Rentré depuis un peu plus d'un an en Tunisie, il a été nommé, dès le
premier gouvernement transitoire de Mohamed Ghanouchi, gouverneur de la
BCT et s'est maintenu à ce poste malgré l'évolution du pouvoir jusqu'au
point d'être présumé reconduit par le prochain gouvernement. Toutefois,
des rumeurs récentes laissent entendre qu'il serait remplacé par Bechir
Trabelsi, parent du futur Premier ministre Hamadi Jebali, sur les
conseils avisés d'un vieux pater familiae de tous les régimes depuis
l'indépendance, Hamed Karoui. Cette rumeur vient toutefois d'être
finalement démentie par M. Jebali lui-même sur la radio Mosaïque FM ce
jour.
Or au cours de l'été une indiscrétion du journal Le Maghreb, en général
bien informé et très introduit, donnait M. Nabli futur président de la
République tunisienne ou, à tout le moins, Premier ministre d'un régime
parlementaire. Une page Facebook (« Tous avec Mustapha Kamel
Nabli ») soutient ce projet. On pourrait parler d'un scénario à la
Libérienne : Ellen Johnson, réélue présidente du Libéria et prix
Nobel de la paix 2011, est elle aussi une économiste en chef de la
Banque mondiale projetée dans son pays avec l'appui américain, pour
reprendre une gouvernance dévastée par l'ancien président mafieux et
criminel Charles Taylor, en cours de jugement devant la Cour pénale de
La Haye. Mme Johnson a été absoute d'un égarement passé, ayant fait
financer l'arrivée à la présidence de Charles Taylor.
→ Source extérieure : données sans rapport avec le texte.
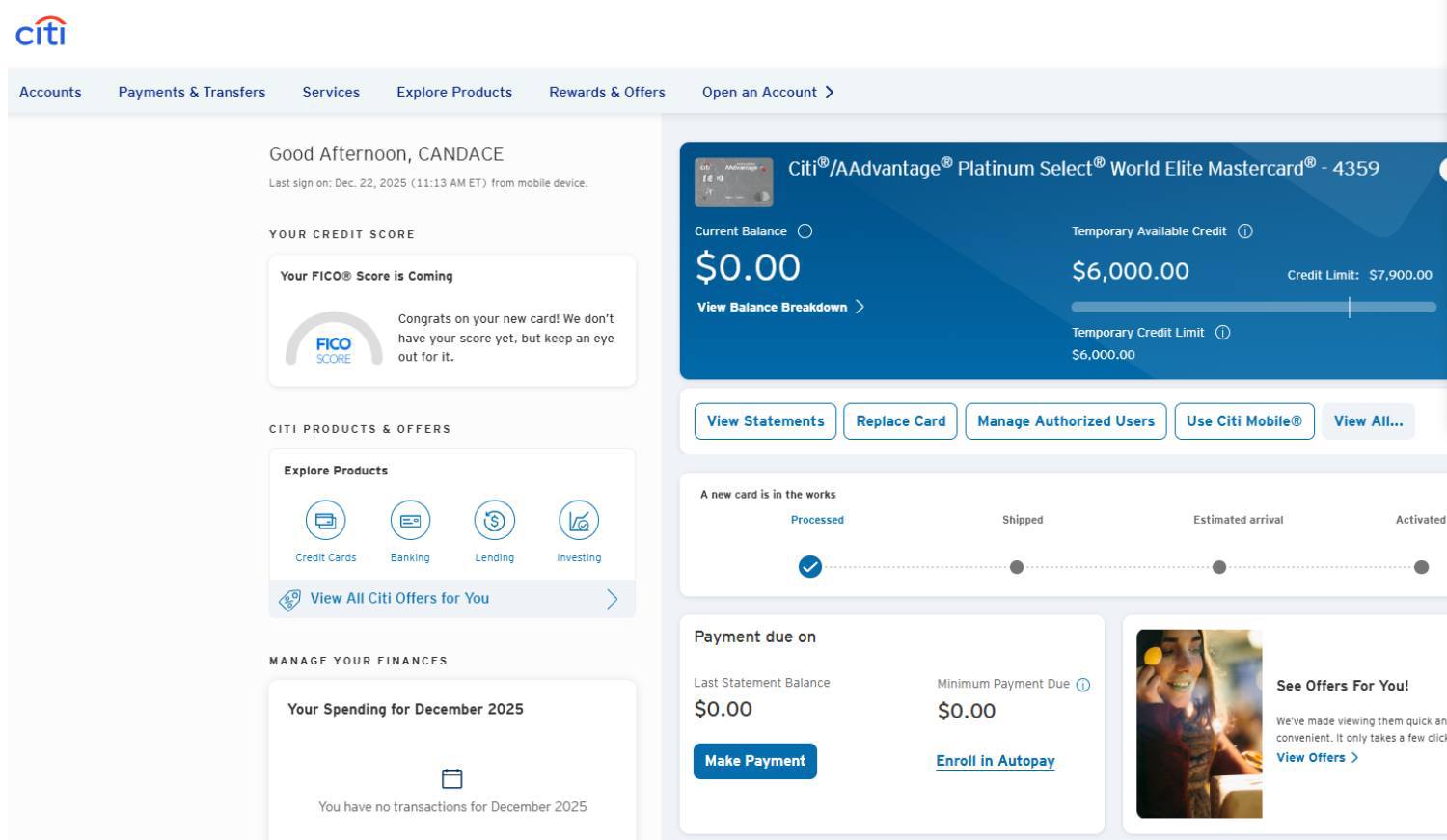This screenshot has width=1447, height=840.
Task: Open the Credit Cards product icon
Action: (325, 521)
Dans cette hypothèse, on comprend alors le cri d'alarme de toute urgence
du gouverneur de la Banque centrale et de son équipe. M. Nabli a du
avoir un coup de sang en apprenant qu'Ennahdha se proposait de mettre la
BCT sous sa tutelle.
En dehors même de toute conjecture, l'indépendance d'une banque centrale
est impérative en pays démocratique, a fortiori sous un régime qui ne le
serait pas. Tout parti en charge d'un gouvernement peut être en effet
tenté, pour se maintenir au pouvoir, de mener une politique budgétaire
démagogique, par exemple dans des dépenses non maîtrisées ou des hausses
de salaires à des fins électoralistes et d'induire en conséquence une
émission monétaire, une inflation redoutable ou de laisser filer un
déficit budgétaire préjudiciable à l'obtention des crédits
internationaux, tributaire d'une bonne note des agences internationales
de notation. La BCT fait remarquer que, par suite de sa grande
discipline monétaire, la note de la Tunisie s'est maintenue au niveau
d'un triple B-, en des temps où la note des pays développés se voit
abaisser.
En revanche, on peut objecter qu'un gouvernement peut avoir les mains
liées, surtout en période de crise, dans le cas d'une trop grande
discipline d'une Banque centrale indépendante, voire entrée en
résistance contre lui. Remarquons aussi qu'en fait d'indépendance d'une
Banque centrale, il s'agit souvent d'une soumission à l'orthodoxie
libérale, voire de l'assujettissement aux marchés monétaires
internationaux. Une telle indépendance n'est donc recevable que couplée
avec une stratégie résolument progressiste, qui prendrait en compte
prioritairement la résorption du chômage et l'amélioration du bien-être
social.
En tout état de cause, ce qui va se jouer ces jours-ci, ce n'est pas
seulement une résistance d'une tendance moderniste autour du projet
culturel d'Ennahdha décliné sous des variantes éducatives, artistiques,
vestimentaires, etc. Un bras de fer pourrait s'engager entre Ennahdha et
la BCT amenée, par sa revendication d'indépendance, à couper le cordon
de la bourse au prochain gouvernement issu de la majorité. De là à
titrer de manière métaphorique que M. Mustapha Kamel Nabli pilote la
résistance libérale à Ennahdha, il n'y a qu'un pas.